◆ WHAT TO WORK ON: Rewrite everything from the line containing "Click the Signif. codes legend line" down to the line containing "Looking at the", replacing "play icon" with "pause icon" and keeping all else the same. Leave the pictures out of your answer.

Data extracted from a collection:
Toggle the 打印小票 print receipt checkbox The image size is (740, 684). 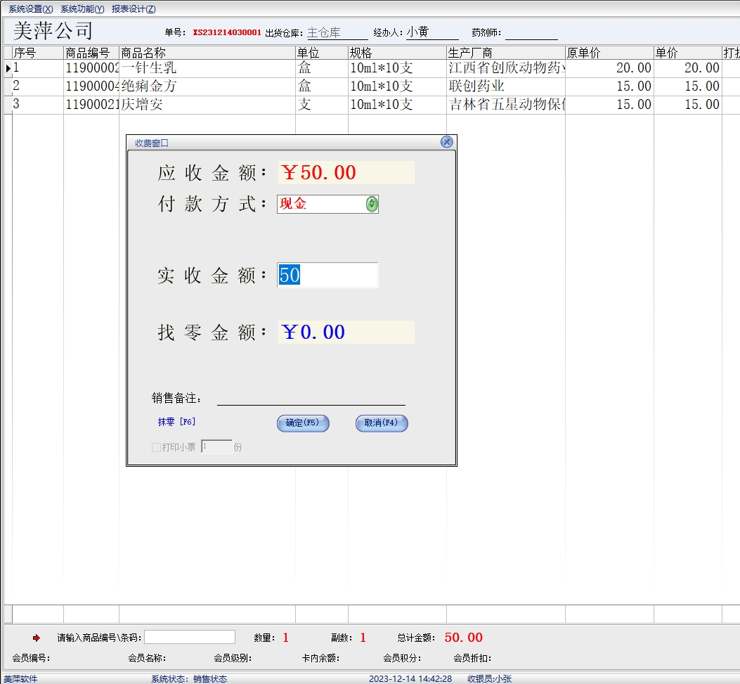pyautogui.click(x=157, y=447)
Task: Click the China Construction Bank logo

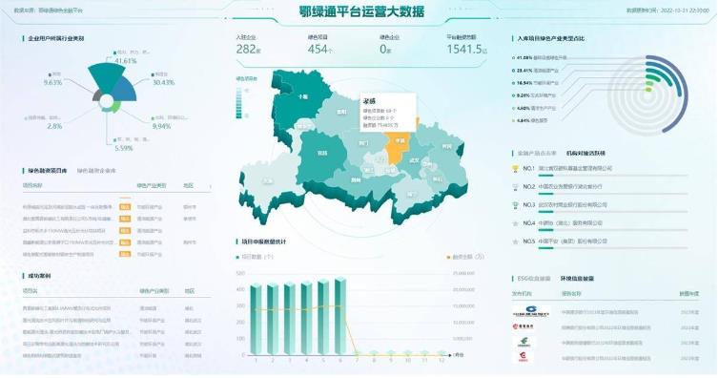Action: point(531,312)
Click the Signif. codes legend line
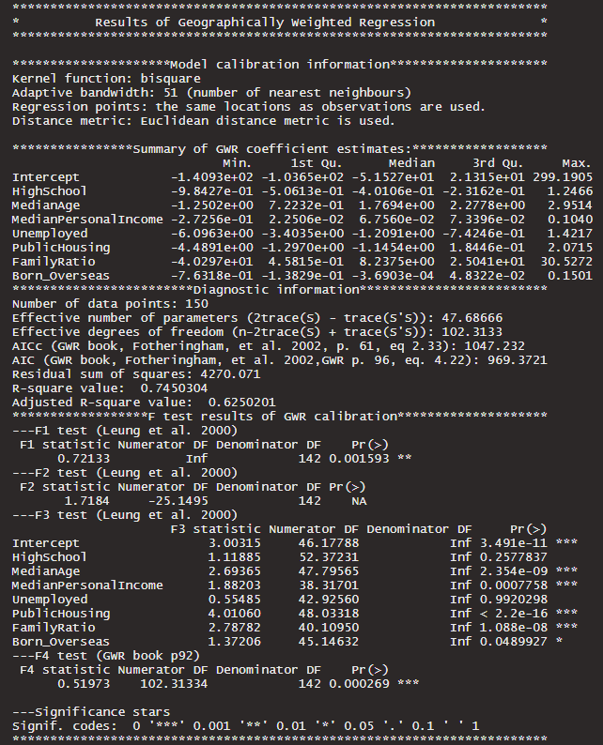Screen dimensions: 603x745 tap(245, 726)
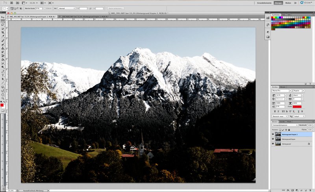Click the lock all icon in Layers panel
315x192 pixels.
click(x=289, y=130)
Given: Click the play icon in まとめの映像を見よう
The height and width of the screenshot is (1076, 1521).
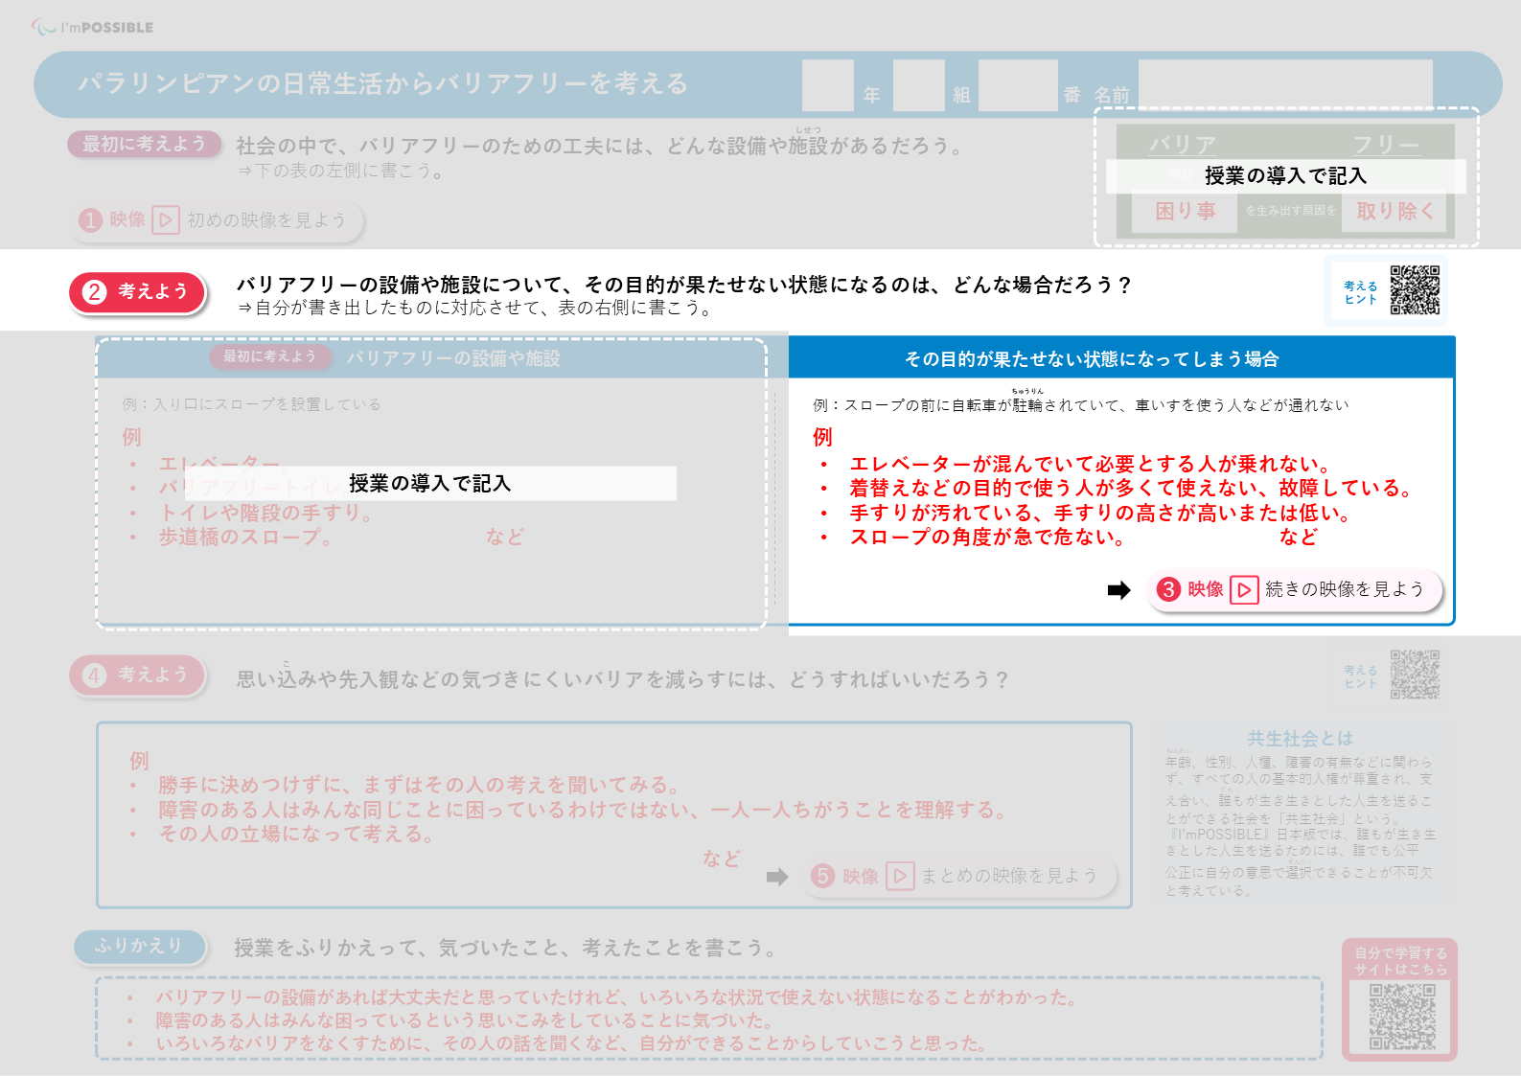Looking at the screenshot, I should (899, 876).
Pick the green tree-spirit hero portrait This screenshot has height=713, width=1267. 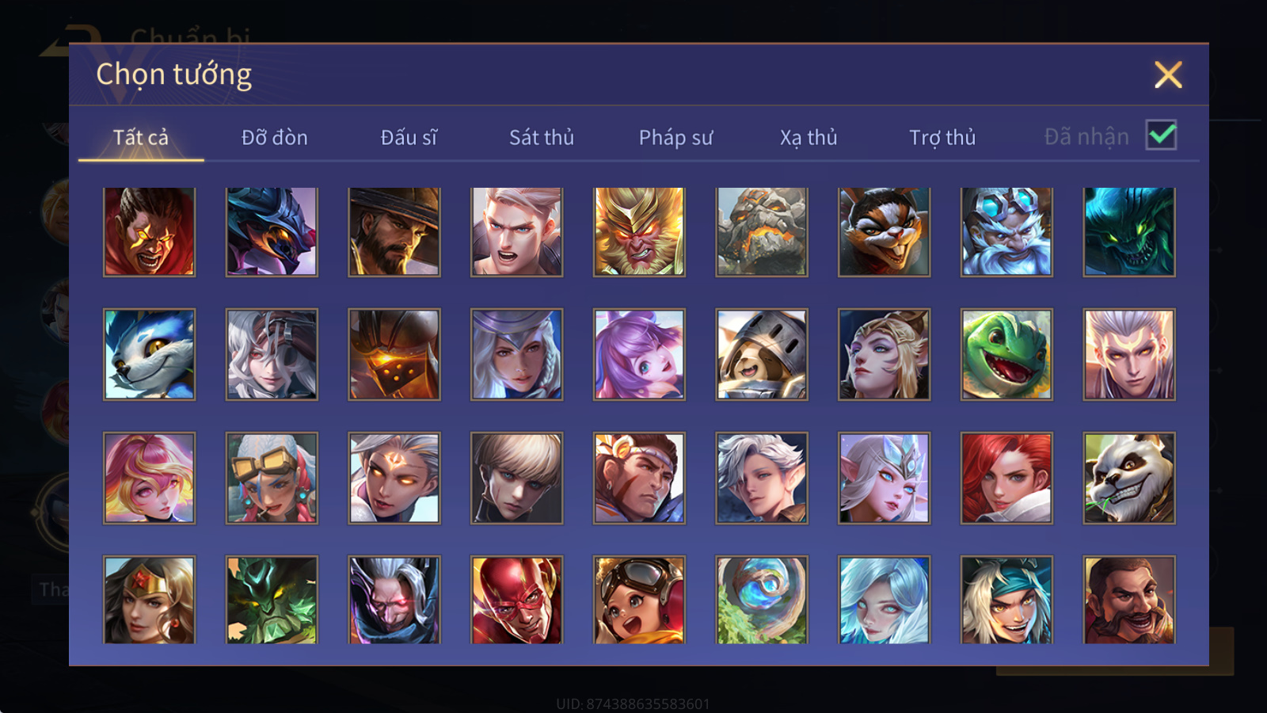pyautogui.click(x=272, y=600)
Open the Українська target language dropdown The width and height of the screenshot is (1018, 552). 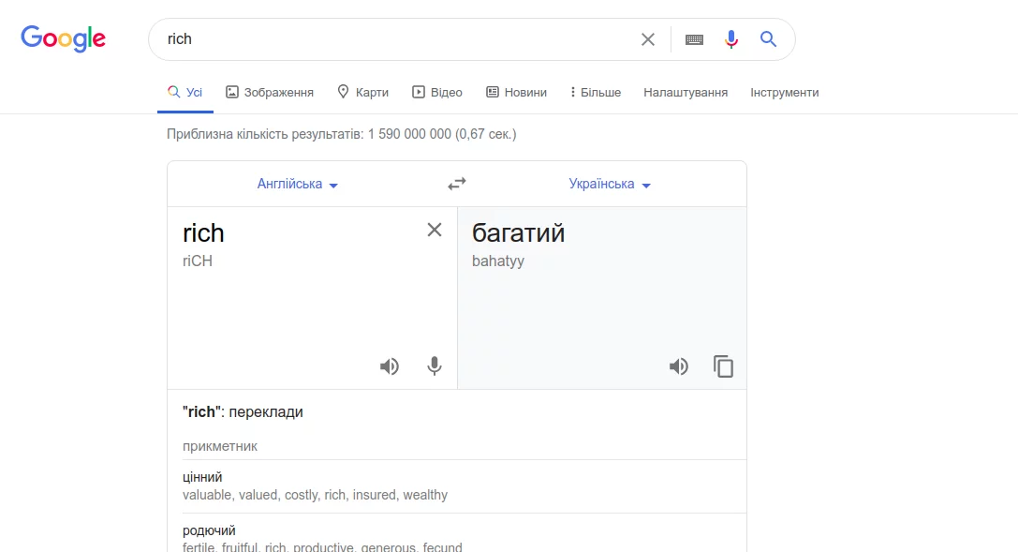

◆ SOLUTION:
Click the Signif. codes legend line
Screen dimensions: 603x745 tap(245, 726)
Click the lock all icon in Layers panel
315x192 pixels.
click(x=289, y=130)
Given: Click the pause icon in まとめの映像を見よう
The height and width of the screenshot is (1076, 1521).
Looking at the screenshot, I should (899, 876).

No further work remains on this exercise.